▶ **Work to be completed**: Reproduce the data below in full. Nothing should differ from the original.

▶ **Records excerpted from a collection**:
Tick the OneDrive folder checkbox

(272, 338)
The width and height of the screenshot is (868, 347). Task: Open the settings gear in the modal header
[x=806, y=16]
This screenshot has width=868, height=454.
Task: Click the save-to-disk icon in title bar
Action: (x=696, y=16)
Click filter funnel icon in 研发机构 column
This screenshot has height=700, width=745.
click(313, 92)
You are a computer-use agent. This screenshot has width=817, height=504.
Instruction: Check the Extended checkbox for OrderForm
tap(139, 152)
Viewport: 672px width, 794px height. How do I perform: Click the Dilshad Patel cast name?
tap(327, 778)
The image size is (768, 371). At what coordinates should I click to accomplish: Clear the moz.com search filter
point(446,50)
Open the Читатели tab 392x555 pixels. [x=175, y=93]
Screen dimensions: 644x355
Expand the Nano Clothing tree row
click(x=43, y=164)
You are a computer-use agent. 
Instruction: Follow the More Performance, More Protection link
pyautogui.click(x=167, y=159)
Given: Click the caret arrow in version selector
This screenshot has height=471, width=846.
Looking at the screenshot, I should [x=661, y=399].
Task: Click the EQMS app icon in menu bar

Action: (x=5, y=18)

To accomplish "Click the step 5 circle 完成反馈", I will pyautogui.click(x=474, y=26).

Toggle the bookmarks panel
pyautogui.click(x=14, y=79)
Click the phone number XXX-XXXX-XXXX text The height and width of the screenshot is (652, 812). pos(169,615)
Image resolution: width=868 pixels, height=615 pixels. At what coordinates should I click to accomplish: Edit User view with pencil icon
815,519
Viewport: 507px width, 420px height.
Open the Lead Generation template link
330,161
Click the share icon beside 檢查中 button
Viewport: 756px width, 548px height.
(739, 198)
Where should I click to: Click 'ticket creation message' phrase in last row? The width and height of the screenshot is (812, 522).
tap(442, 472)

▶ **Written solution**:
Tick the OneDrive folder checkbox

(272, 338)
The width and height of the screenshot is (868, 347). Task: Open the settings gear in the modal header
[x=806, y=16]
This screenshot has width=868, height=454.
Task: Click the save-to-disk icon in title bar
Action: (x=696, y=16)
Click filter funnel icon in 研发机构 column
This screenshot has height=700, width=745.
click(313, 92)
You are a computer-use agent. This screenshot has width=817, height=504.
Instruction: Check the Extended checkbox for OrderForm
tap(139, 152)
Viewport: 672px width, 794px height. How do I perform: Click the Dilshad Patel cast name?
tap(327, 778)
The image size is (768, 371). At what coordinates should I click to accomplish: Clear the moz.com search filter
point(446,50)
Open the Читатели tab 392x555 pixels. [x=175, y=93]
Screen dimensions: 644x355
Expand the Nano Clothing tree row
click(x=43, y=164)
You are a computer-use agent. 
Instruction: Follow the More Performance, More Protection link
pyautogui.click(x=167, y=159)
Given: Click the caret arrow in version selector
This screenshot has height=471, width=846.
Looking at the screenshot, I should [x=661, y=399].
Task: Click the EQMS app icon in menu bar

Action: (x=5, y=18)

To accomplish "Click the step 5 circle 完成反馈", I will pyautogui.click(x=474, y=26).

Toggle the bookmarks panel
pyautogui.click(x=14, y=79)
Click the phone number XXX-XXXX-XXXX text The height and width of the screenshot is (652, 812). pos(169,615)
Image resolution: width=868 pixels, height=615 pixels. At what coordinates should I click to accomplish: Edit User view with pencil icon
815,519
Viewport: 507px width, 420px height.
Open the Lead Generation template link
330,161
Click the share icon beside 檢查中 button
Viewport: 756px width, 548px height.
(739, 198)
Where should I click to: Click 'ticket creation message' phrase in last row? The width and height of the screenshot is (812, 522).
tap(442, 472)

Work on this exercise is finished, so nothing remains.